To detect BAs106, 400 μL of methanol was added to the fecal suspensions, and the mixture was vortexed for 60 s. Then, the samples were ground for 60 s at 55 Hz in the presence of 100 mg glass beads. After ultrasonication and centrifugation at 12,000 x g for 10 min, 300 μL supernatant was added with 600 μL water and vortexed for 30 s. The supernatant was diluted with 30% methanol and then filtered through a 0.22 μm ultrafiltration membrane. The separation of BAs in the samples was performed using an ACQUITY UPLC® BEH C18 column (100 × 2.1 mm, 1.7 μm; Waters Corporation, Milford, MA, USA) at 40 °C with a flow rate of 0.25 mL/min. The mobile phase consisted of 0.01% formic acid in water (A) and acetonitrile (B). The optimized gradient elution program was as follows: 0–4 min, 25% B; 4–9 min, 25–30% B; 9–14 min, 30–36% B; 14–18 min, 36–38% B; 18–24 min, 38–50% B; 24–32 min, 50–75% B; 32–33 min, 75–90% B; 33–35.5 min, 90–25% B. Acquisition was performed in electrospray ionization mode. The ion source temperature was set to 500 °C, and scanning was performed using multiple response monitoring.

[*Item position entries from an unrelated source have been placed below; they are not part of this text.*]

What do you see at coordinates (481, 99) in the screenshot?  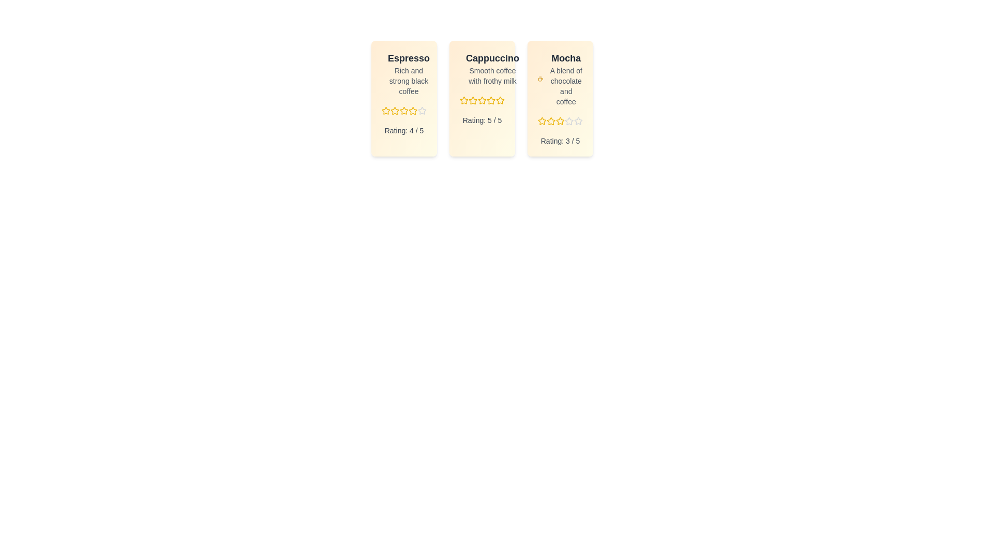 I see `the menu item card for Cappuccino` at bounding box center [481, 99].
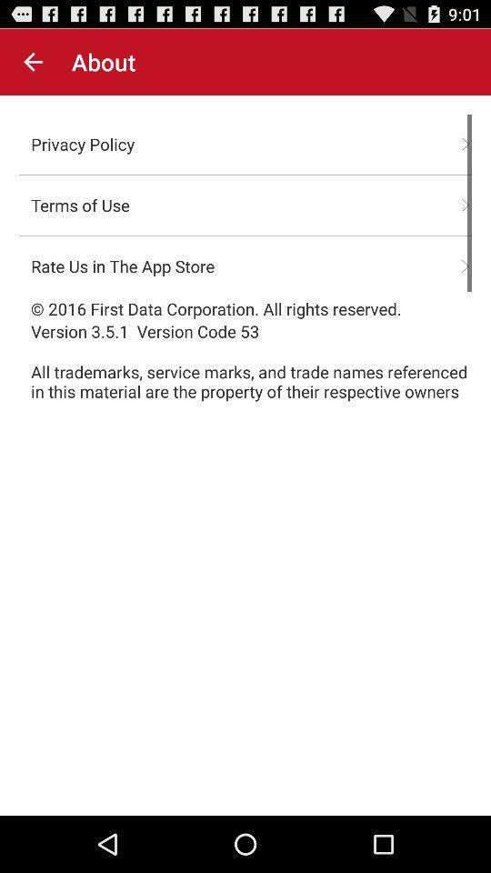  I want to click on the icon to the left of the about icon, so click(33, 62).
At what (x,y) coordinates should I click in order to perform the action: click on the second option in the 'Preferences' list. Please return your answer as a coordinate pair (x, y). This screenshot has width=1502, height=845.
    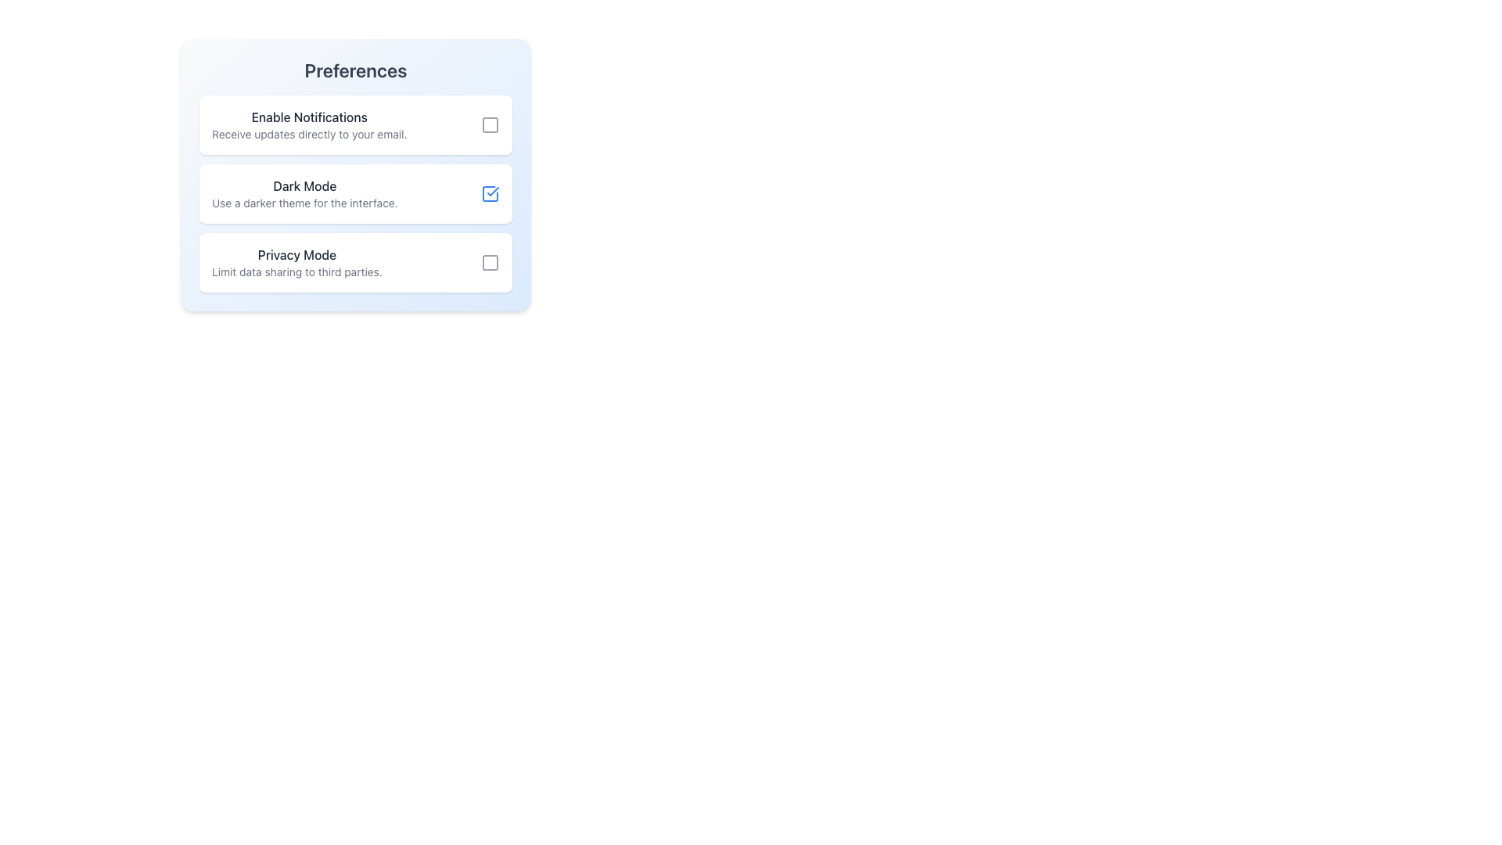
    Looking at the image, I should click on (355, 192).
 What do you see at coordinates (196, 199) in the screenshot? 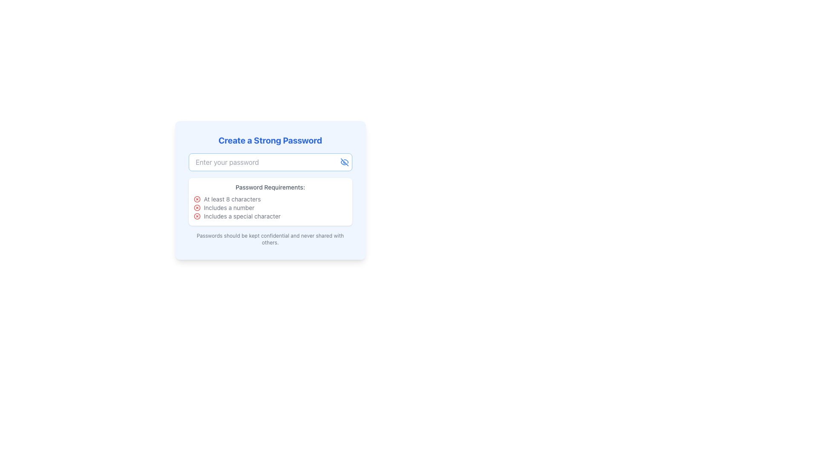
I see `the status indicator icon located to the left of the text 'At least 8 characters' in the password requirements section to check if the password requirement has not been met` at bounding box center [196, 199].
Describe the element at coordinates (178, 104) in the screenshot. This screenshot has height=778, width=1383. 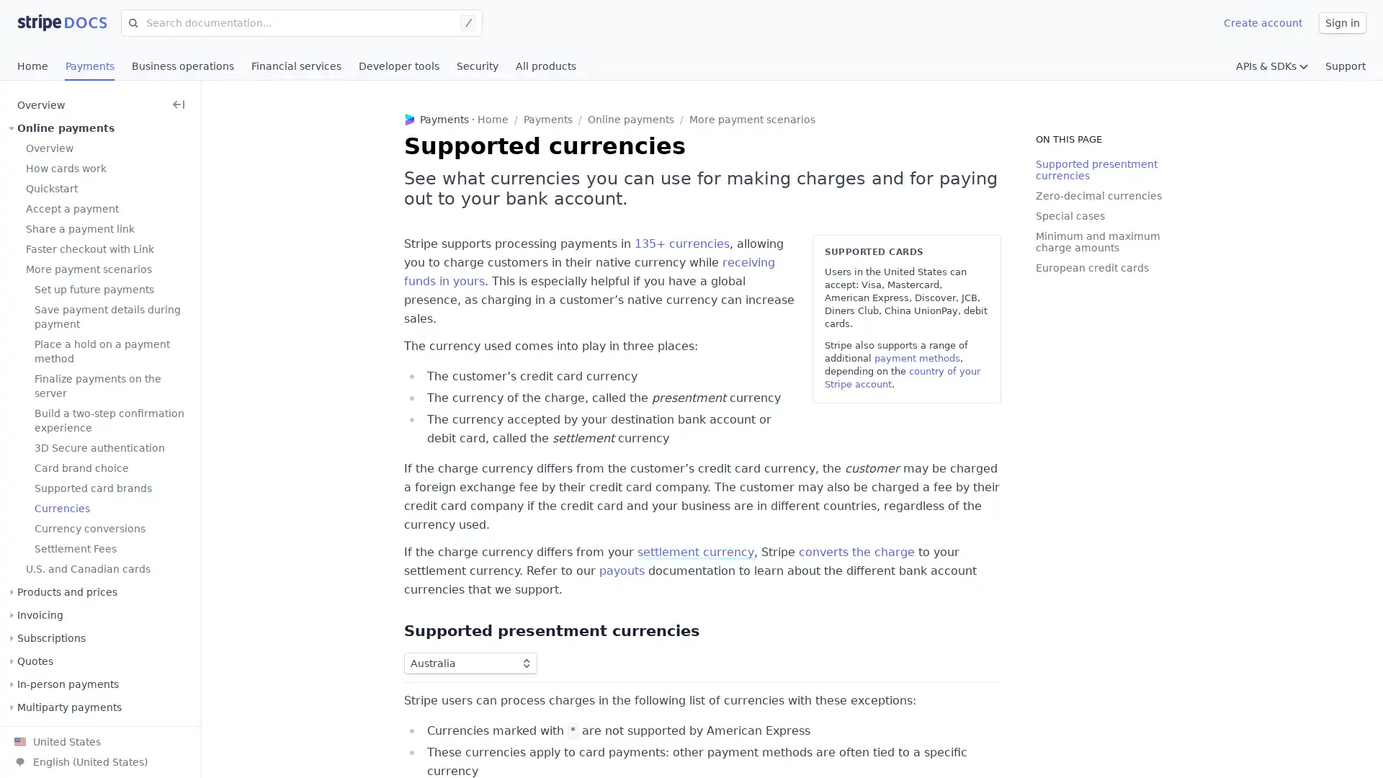
I see `Click to collapse the sidebar and hide the navigation` at that location.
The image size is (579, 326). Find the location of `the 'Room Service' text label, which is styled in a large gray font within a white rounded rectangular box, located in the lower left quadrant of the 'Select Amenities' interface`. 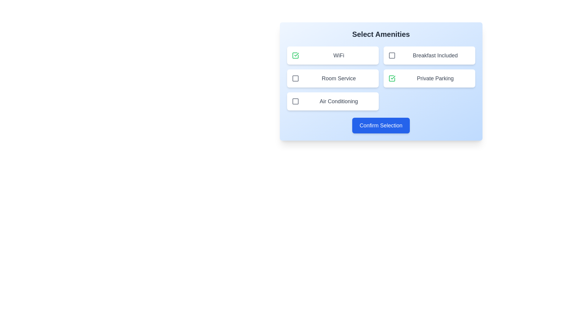

the 'Room Service' text label, which is styled in a large gray font within a white rounded rectangular box, located in the lower left quadrant of the 'Select Amenities' interface is located at coordinates (339, 78).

Statistics & reproducibility

Statistical tests and data visualization were performed using R software (version 4.1.0) and Adobe Illustrator 2021. And the body structure illustration was built with the BioRender graphical tool (http://BioRender.com). Differences in gender, body mass index, allergy history, drug use, and adverse events between the P9 and placebo groups were evaluated using the chi-square test. Inter- and intragroup differences in the primary outcome, number of bowel movements, and frequency and urgency of bowel movements were evaluated using the unpaired or two-sided paired Wilcoxon rank-sum test. To address missing data in the ITT population analysis, the baseline-observation-carried-forward method was utilized for imputation, ensuring a comprehensive assessment of the entire population. Moreover, to accommodate initial variations, we performed a non-parametric covariance analysis on the diarrhea symptom scores using the sm package in R, incorporating the baseline data as a covariate.

Several R packages, including vegan, optparse, mixOmics, ggplot2, and ggpubr, were used to calculate the Shannon and Simpson’s diversity indices and to execute principal component analysis, principal coordinate analysis, partial least squares-discriminant analysis, adonis test, and Procrustes analysis. The two-sided Wilcoxon rank-sum test and t-test were used to evaluate statistical differences in various variables between groups. A P-value of less than 0.05 was considered statistically significant. Two-tailed Pearson correlation analysis was used to analyze the associations between clinical indicators, fecal bacterial microbiota, and metabolites.

Reporting summary

Further information on research design is available in the Nature Portfolio Reporting Summary linked to this article.